Exercise in exact copying: restate word for word only the lines below from the one containing "Viewport: 1179px width, 611px" through the one containing "Screen dimensions: 1155x698", omitting any pictures.
··· RECORDS TO USE
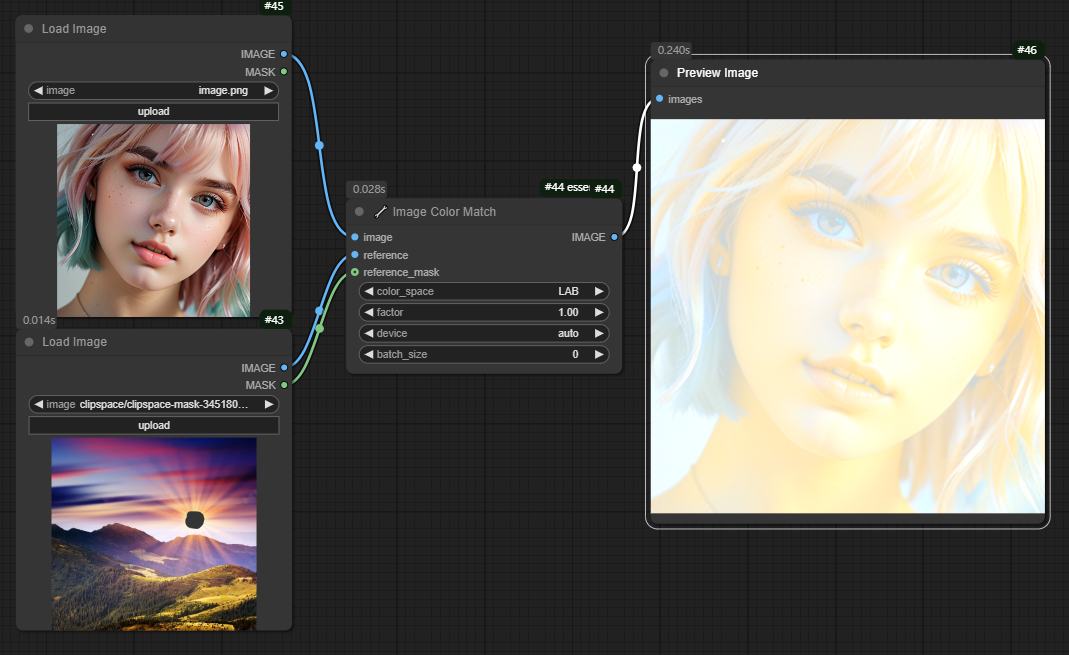Click upload button below image.png selector

point(153,111)
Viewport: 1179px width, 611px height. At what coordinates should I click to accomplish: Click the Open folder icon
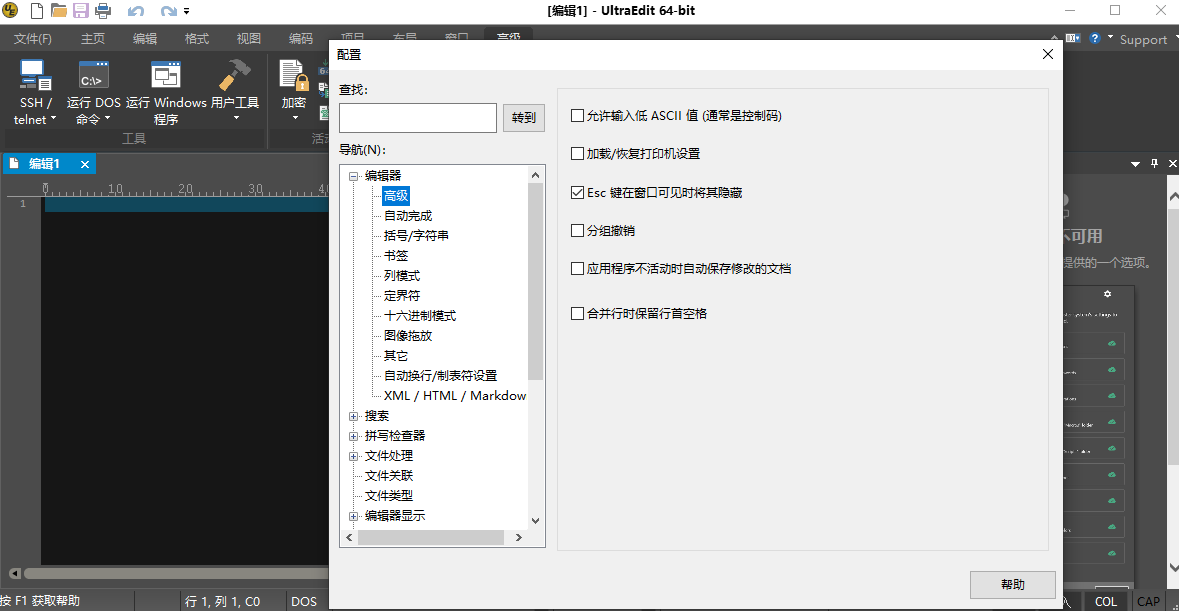(x=59, y=10)
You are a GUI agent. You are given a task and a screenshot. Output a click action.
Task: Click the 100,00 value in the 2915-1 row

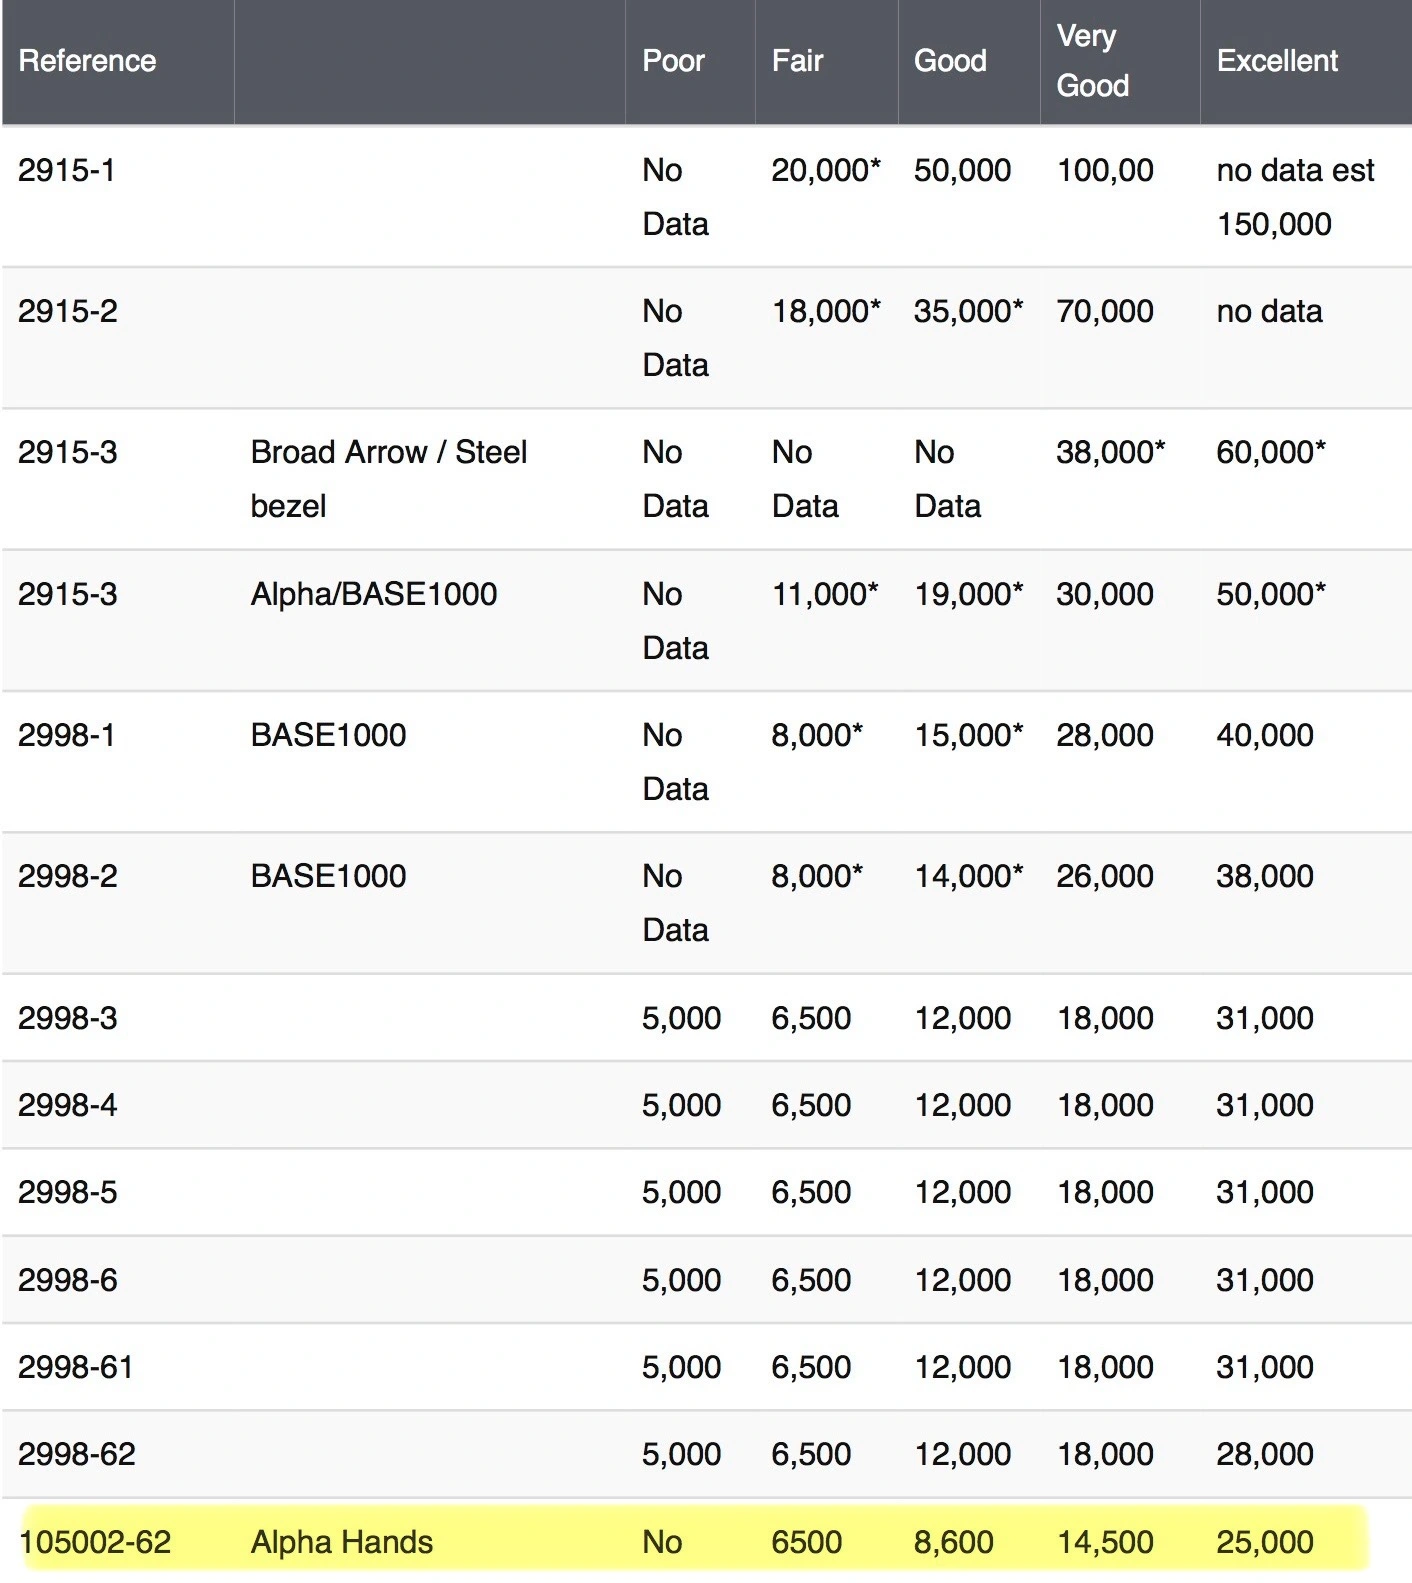(x=1104, y=171)
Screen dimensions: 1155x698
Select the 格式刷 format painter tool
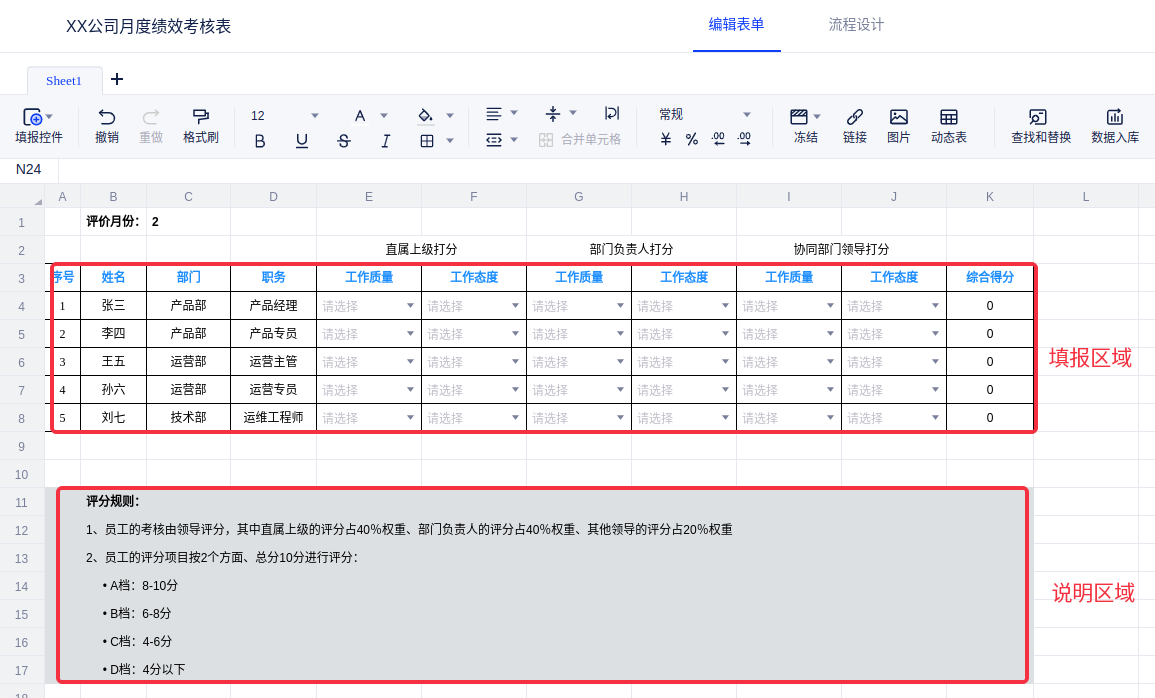point(200,117)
······
SOLUTION TO THE PROBLEM:
Viewport: 1179px width, 611px height. At what coordinates should I click to accomplish: Click the Open folder icon
(x=59, y=10)
You are a GUI agent. You are given a task and a screenshot. Output a click action.
Task: Click the 100,00 value in the 2915-1 row

(x=1104, y=171)
Screen dimensions: 1155x698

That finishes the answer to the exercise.